Building around community-defined strengths and goals, they launched in fall 2003 the Young Leaders program, an after-school program for students chosen by their teachers for leadership potential and academic motivation.

The program started with 17 first- through fourth-graders and has grown to nearly 60 students during the school year and 110 during the summer months. The students receive homework help, exposure to career possibilities and a daily meal through the national Kids Café program.

The program’s leadership building activities are aligned with the Integrated Leadership Development Standards Model, which was developed for Metanoia by the College of Charleston Master of Public Administration program.

As students age out of Young Leaders, volunteers from the College of Charleston’s Bonner Leader program continue to work with them to build leadership skills through the Civic Leaders program, which focuses on character education, entrepreneurship and financial literacy.

Civic Leaders students set up savings accounts for college, and Metanoia -- in partnership with First Citizens Bank -- matches their contributions $3 to $1 if they meet certain incentives.

“It’s investment optimization,” Stanfield said.

Two in-house businesses Metanoia has started for the middle and high school youth are especially inspiring for the students. Isoke Sisters Jewelry allows students to design, make and sell their own jewelry, and Hodari Brothers Screen Printing Co. -- made possible through a grant from the S.C. Department of Commerce -- provides screen printing services to a variety of churches, businesses and community groups.

Rebuilding vacant homes

A major community asset identified by Metanoia was vacant homes. Broadening its scope to include housing and homeownership initiatives, Metanoia became a Certified Housing Development Organization and purchased its first home in 2005. After rebuilding it and selling it to a first-time homebuyer, the organization bought four neighboring lots and another vacant home in the area.
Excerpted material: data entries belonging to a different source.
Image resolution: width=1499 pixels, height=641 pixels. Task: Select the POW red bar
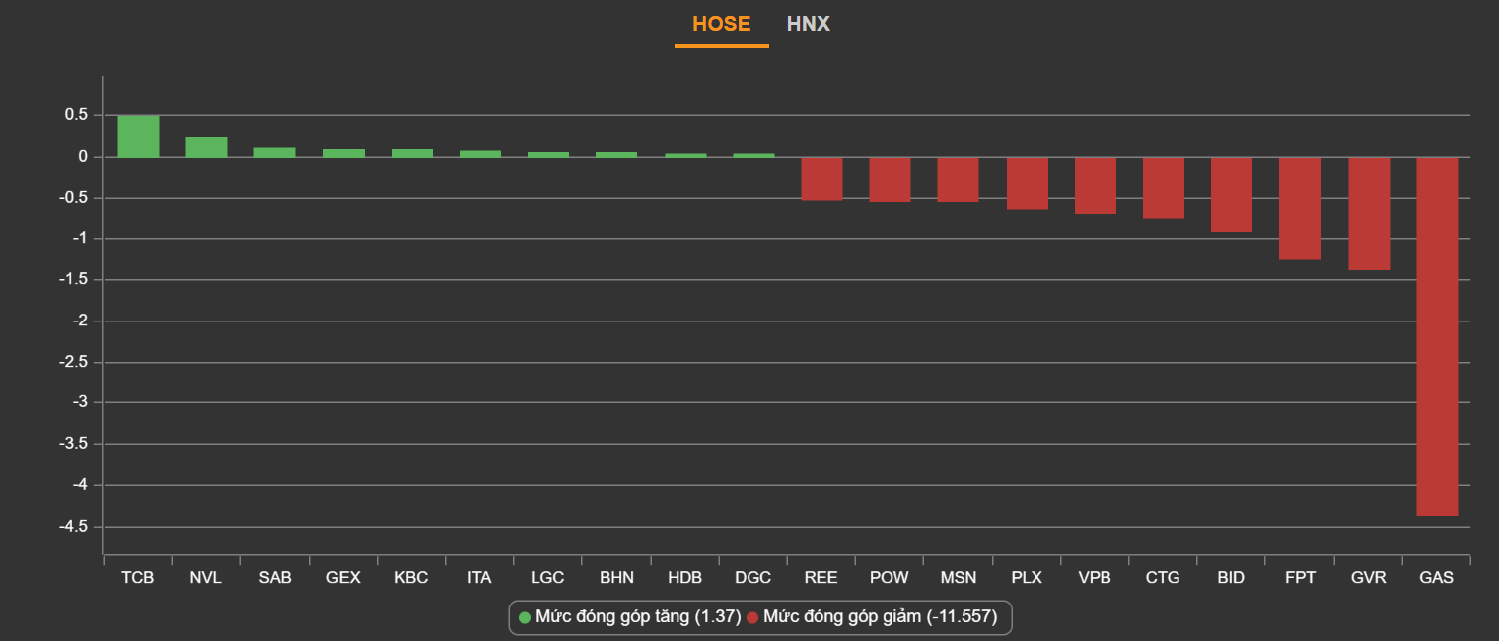tap(890, 179)
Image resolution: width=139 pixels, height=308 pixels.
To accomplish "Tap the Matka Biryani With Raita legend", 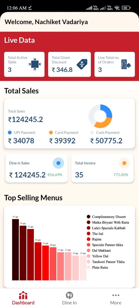I will (x=108, y=223).
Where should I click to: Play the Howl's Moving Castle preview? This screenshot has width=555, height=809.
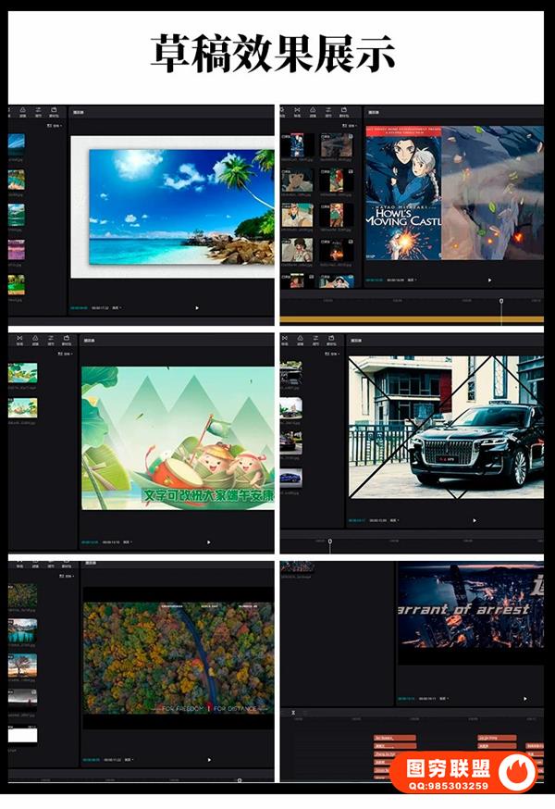(x=489, y=280)
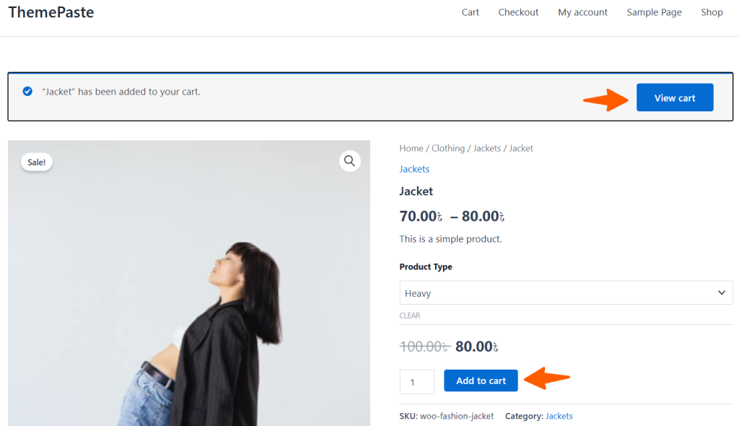Go to Checkout in the top navigation

(x=518, y=12)
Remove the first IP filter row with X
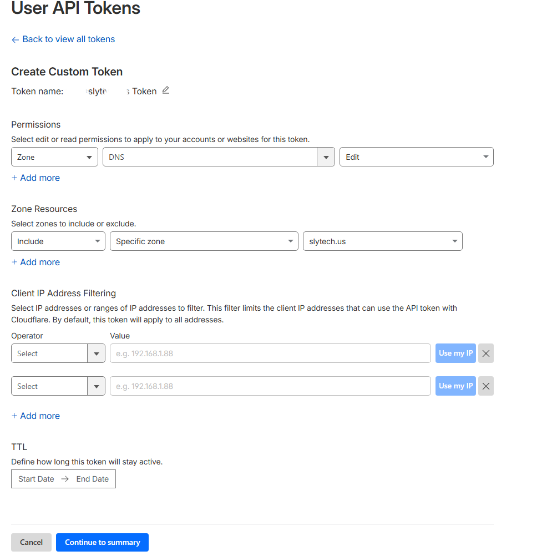 coord(485,353)
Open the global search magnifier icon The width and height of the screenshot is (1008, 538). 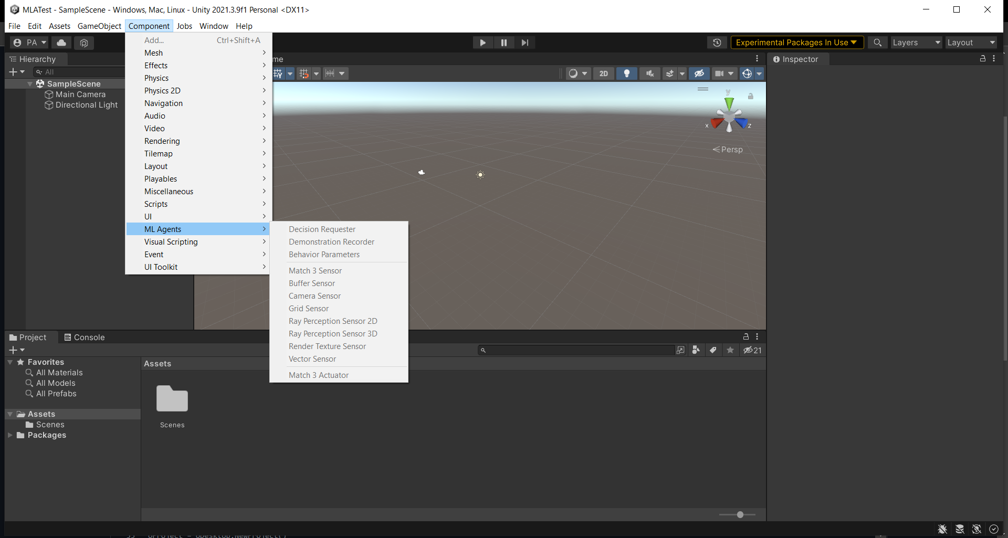[x=877, y=43]
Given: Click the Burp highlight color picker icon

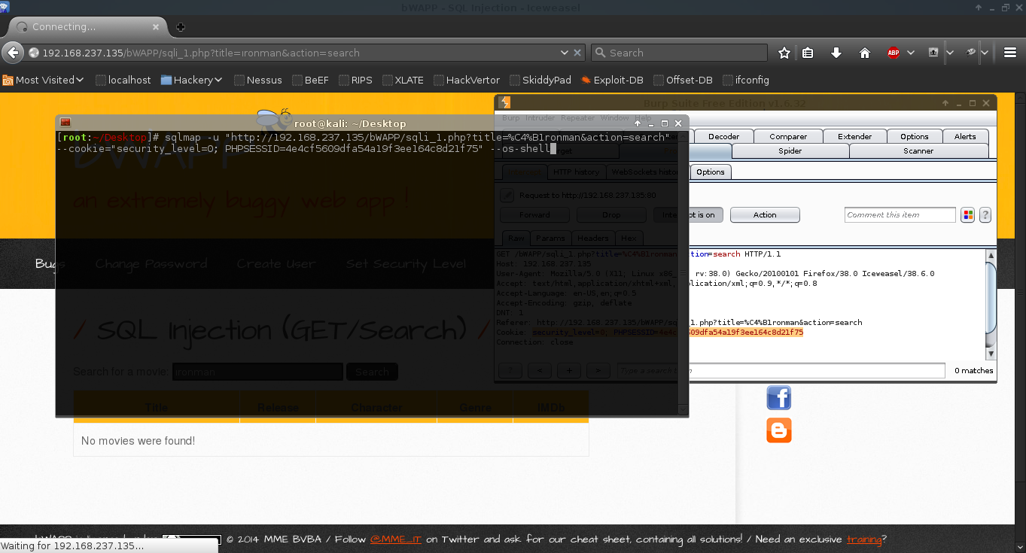Looking at the screenshot, I should tap(968, 215).
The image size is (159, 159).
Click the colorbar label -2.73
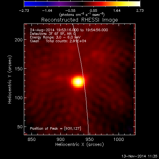[24, 10]
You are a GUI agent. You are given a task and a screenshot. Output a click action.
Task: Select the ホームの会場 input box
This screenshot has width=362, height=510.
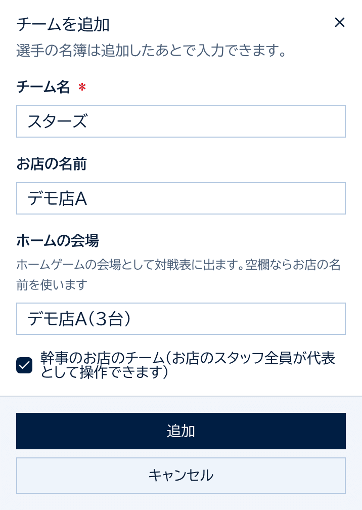[x=181, y=319]
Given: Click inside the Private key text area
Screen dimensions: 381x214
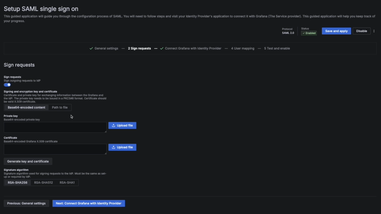Looking at the screenshot, I should tap(55, 127).
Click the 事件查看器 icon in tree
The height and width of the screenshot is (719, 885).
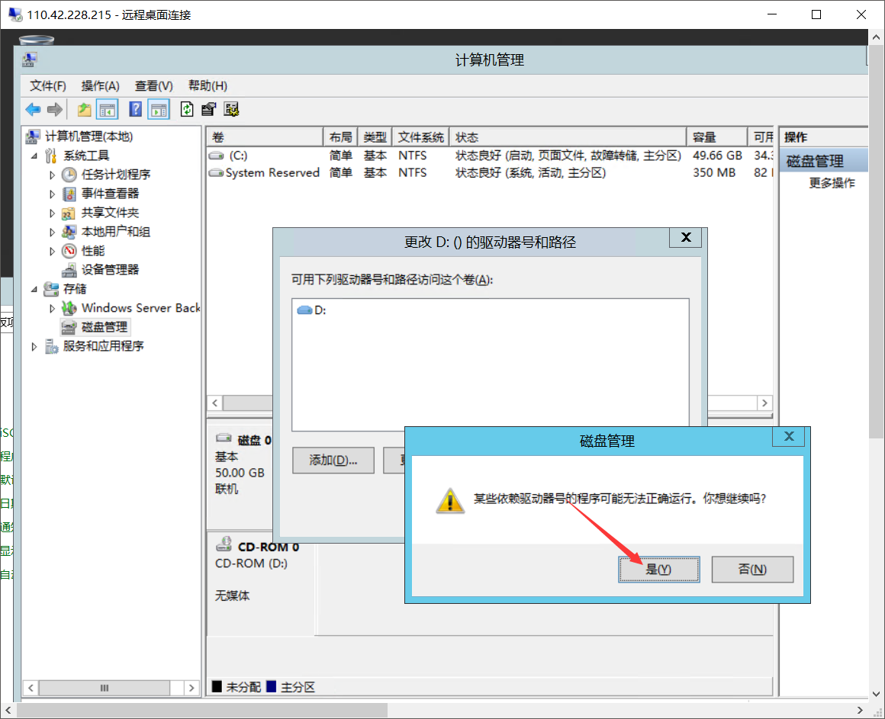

The result: violent crime rates dropped on that block by more than 60 percent.

In 2008, the organization identified two vacant duplexes owned by St. Matthew Baptist Church that were attracting loiterers and criminal activity. Metanoia agreed to use volunteers to renovate the properties if the church would allow its local students and interns to live there while they worked with Metanoia and the community.

Since its housing efforts began, Metanoia has rehabilitated eight abandoned homes, built four new homes and assisted in renovations of 24 owner-occupied homes. In addition, it has funded a 14-week training program for minority contractors to learn both administrative practices and trades and then hired its graduates for its own construction projects.

Financial literacy

In 2008, Metanoia began its financial literacy programs to help people in the neighborhood buy homes. It partnered with the Charleston Area Community Development Corporation to run financial literacy classes and with the Charleston Homeownership Resource Center to run homeownership and credit counseling classes.

When the subprime mortgage crisis hit, however, it became almost impossible to get residents with less-than-perfect credit ratings into homes. So Metanoia got creative: in collaboration with Atlantic Bank and Trust, which agreed to provide in-house mortgages, it devised a plan whereby residents would make their mortgage payments into a Metanoia escrow account and then Metanoia would pay the bank on the residents’ behalf. If the homeowners miss the payment date, Metanoia contacts them and provides counseling and backup assistance prior to the due date.

Economic and social impact

All of this has boosted the local economy, according to a 2010 study conducted by Metanoia and the S.C. Association of Community Development Corporations. The immediate impacts of home construction and sales from 2005 to 2010 included 10.8 new full-time equivalent jobs in construction and related industries, $513,000 in local income from construction and first-year move-in spending.

The potential long-term impacts are even more inspiring, with new homeowners projected to contribute $1.5 million to the local economy over a 10-year period.

Aside from the economic benefits of homeownership, there are the added benefits of beautification and lowered crime rates. Metanoia joined the North Charleston Police Department in creating a site for the department's gun “buyback” program, which recovered 250 weapons in a single three-hour session.

Beautification efforts have included two public mural projects -- underwritten by the North Charleston Police Department and the City of North Charleston Cultural Arts Department -- based on local students’ ideas of what a positive community looks like. They’ve also helped establish the Chicora Place Community Garden, which is run by community volunteers and supplies the neighborhood with fresh food, seeds, pots and soil.